#### The task:
Rewrite the rows below with "dialog" swapped for "window" and everything else left the same. Leave the pictures out of your answer.
---------- Dataset records ----------
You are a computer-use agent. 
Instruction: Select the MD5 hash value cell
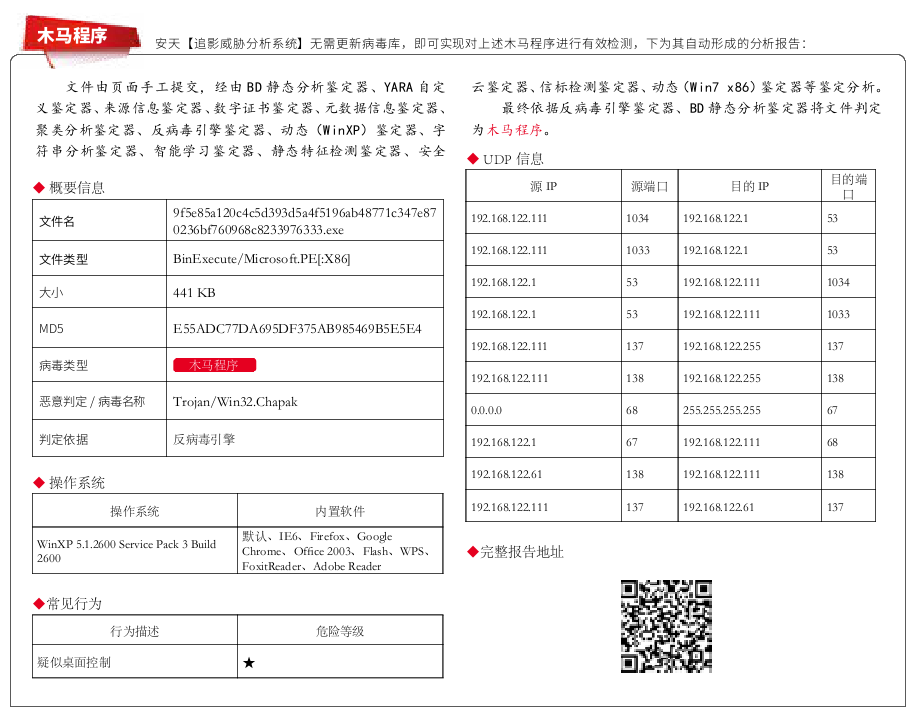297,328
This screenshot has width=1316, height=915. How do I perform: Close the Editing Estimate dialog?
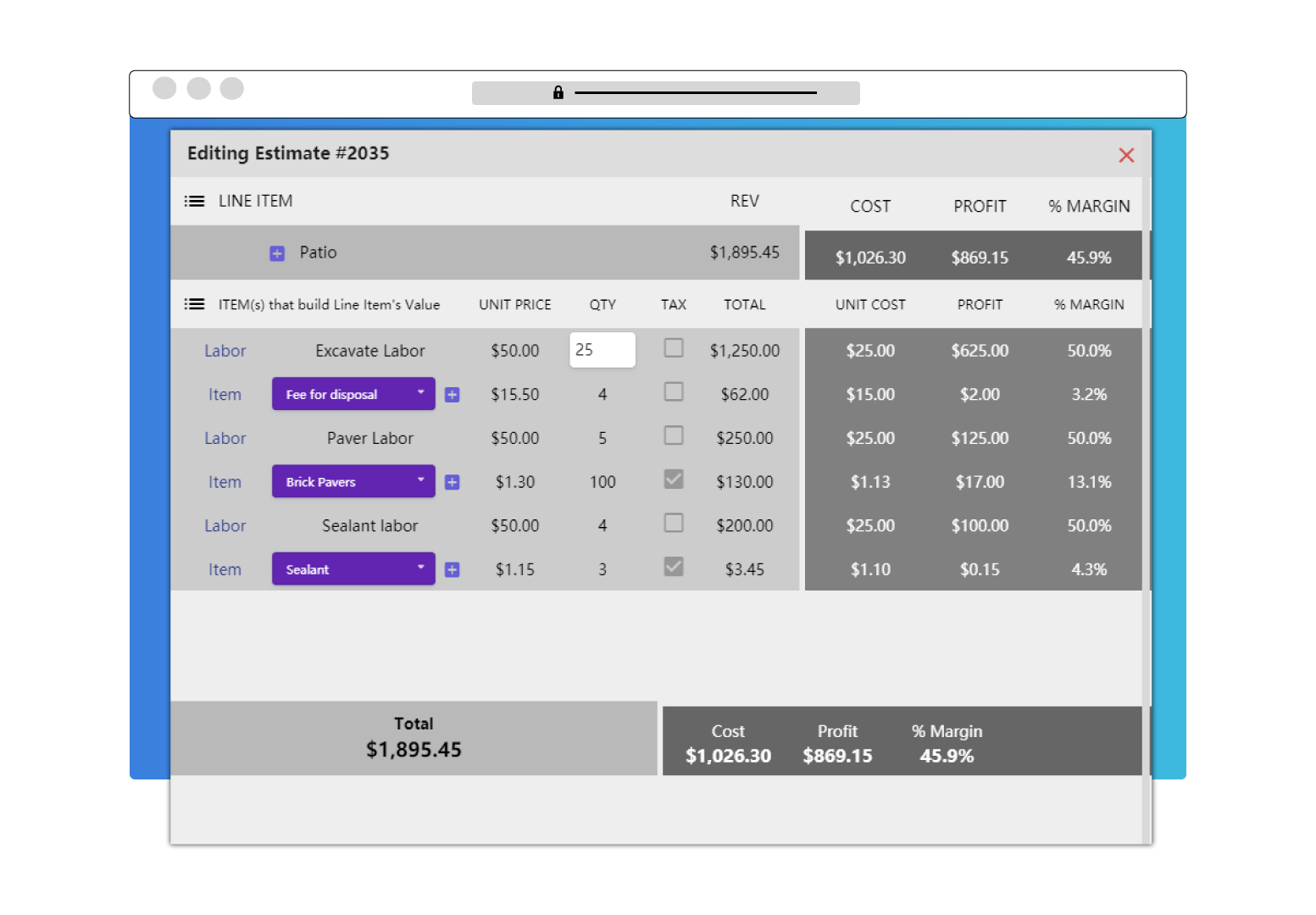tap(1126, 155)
----------
#### The answer:
You are a computer-use agent. 
Instruction: Select the MD5 hash value cell
297,328
This screenshot has width=1316, height=915. How do I perform: Close the Editing Estimate window?
tap(1126, 155)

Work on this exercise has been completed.